Requirement: Every line below that includes "will" counts toward the total. Report that total alone.

Source material:
———

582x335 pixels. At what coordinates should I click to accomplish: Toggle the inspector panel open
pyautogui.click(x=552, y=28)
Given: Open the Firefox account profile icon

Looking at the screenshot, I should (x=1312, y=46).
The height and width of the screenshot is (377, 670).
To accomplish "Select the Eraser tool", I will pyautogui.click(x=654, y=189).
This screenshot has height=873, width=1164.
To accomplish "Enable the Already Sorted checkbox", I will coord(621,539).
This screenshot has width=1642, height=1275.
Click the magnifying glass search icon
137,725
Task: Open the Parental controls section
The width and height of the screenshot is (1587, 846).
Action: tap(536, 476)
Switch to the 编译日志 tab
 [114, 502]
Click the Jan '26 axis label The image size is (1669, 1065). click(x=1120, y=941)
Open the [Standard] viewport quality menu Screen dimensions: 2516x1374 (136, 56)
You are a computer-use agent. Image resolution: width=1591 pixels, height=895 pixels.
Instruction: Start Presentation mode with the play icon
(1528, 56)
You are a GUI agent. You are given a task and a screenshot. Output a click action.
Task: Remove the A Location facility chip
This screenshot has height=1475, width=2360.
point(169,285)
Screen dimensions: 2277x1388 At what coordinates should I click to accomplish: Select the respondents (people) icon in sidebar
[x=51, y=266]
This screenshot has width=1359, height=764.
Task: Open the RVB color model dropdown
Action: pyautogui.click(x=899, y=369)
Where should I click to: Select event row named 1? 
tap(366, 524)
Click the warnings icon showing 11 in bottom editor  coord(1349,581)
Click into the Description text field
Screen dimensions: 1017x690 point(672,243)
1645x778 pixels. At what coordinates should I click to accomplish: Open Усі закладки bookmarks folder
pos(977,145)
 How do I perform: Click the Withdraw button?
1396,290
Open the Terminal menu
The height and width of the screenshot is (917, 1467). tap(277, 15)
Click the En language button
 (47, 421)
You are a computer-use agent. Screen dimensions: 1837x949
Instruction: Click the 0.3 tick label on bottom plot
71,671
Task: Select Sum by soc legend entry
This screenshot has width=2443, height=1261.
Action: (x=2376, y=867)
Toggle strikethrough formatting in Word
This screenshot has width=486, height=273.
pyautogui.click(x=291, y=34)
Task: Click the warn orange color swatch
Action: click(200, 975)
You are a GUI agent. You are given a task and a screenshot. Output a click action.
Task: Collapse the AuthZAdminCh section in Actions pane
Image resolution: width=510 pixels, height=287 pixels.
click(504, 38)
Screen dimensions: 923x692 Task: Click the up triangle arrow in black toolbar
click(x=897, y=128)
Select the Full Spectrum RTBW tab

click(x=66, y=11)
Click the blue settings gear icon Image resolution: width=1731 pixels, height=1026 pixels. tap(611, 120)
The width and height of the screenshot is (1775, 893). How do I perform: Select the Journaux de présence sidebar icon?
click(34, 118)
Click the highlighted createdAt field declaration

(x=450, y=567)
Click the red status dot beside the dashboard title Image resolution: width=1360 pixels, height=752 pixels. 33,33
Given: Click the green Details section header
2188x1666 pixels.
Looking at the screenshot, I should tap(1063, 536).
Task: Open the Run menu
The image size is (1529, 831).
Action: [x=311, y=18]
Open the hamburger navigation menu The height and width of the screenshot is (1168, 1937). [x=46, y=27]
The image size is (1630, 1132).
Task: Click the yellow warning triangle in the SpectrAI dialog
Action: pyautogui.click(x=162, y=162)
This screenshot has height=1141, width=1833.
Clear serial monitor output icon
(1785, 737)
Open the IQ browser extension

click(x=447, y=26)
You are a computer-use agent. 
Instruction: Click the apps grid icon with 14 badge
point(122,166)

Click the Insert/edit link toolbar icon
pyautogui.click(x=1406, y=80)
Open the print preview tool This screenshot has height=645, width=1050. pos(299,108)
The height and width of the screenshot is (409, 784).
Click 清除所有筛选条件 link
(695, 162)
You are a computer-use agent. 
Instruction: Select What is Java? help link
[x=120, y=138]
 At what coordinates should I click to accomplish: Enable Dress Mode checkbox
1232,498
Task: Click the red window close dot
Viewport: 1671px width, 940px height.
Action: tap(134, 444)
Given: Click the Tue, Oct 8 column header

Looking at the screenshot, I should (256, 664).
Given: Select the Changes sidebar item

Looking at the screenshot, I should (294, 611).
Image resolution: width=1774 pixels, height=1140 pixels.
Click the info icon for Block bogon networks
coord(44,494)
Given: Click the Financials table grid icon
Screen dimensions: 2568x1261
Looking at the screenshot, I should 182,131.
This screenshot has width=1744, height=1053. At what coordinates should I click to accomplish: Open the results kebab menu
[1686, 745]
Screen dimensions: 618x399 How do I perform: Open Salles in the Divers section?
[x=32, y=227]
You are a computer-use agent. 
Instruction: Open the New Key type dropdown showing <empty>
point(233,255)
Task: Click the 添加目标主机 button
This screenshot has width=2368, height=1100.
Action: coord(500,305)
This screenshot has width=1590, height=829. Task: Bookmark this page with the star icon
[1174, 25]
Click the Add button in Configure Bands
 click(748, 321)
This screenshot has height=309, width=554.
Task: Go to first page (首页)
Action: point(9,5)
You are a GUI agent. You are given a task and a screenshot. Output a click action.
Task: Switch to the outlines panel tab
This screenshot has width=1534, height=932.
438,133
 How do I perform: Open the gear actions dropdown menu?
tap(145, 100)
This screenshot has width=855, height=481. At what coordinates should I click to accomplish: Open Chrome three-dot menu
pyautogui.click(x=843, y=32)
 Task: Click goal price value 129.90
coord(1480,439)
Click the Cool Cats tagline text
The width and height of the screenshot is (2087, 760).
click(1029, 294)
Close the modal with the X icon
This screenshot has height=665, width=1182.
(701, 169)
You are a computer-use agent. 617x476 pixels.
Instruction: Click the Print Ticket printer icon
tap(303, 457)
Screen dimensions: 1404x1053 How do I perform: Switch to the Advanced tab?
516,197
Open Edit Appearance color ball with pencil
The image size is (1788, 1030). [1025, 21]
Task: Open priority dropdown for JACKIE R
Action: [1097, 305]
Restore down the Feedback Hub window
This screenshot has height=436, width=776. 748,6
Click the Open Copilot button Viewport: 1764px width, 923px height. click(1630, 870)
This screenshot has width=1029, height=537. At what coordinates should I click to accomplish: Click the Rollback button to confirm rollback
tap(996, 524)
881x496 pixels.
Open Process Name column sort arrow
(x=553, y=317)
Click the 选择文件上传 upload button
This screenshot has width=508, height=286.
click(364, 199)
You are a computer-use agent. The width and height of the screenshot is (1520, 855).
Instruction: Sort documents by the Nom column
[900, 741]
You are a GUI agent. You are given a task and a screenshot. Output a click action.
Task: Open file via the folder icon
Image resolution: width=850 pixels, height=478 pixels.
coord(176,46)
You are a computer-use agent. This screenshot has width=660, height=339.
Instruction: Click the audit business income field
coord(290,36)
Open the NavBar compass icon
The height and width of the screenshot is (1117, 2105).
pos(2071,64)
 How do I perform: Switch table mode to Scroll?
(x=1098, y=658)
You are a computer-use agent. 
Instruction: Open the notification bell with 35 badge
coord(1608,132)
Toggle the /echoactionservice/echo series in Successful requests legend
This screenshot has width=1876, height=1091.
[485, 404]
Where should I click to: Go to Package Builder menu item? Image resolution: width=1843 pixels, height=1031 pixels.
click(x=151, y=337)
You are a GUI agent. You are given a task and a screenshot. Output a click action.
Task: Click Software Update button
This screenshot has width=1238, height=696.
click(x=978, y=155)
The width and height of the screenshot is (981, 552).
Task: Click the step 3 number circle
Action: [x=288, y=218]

———

Response: 2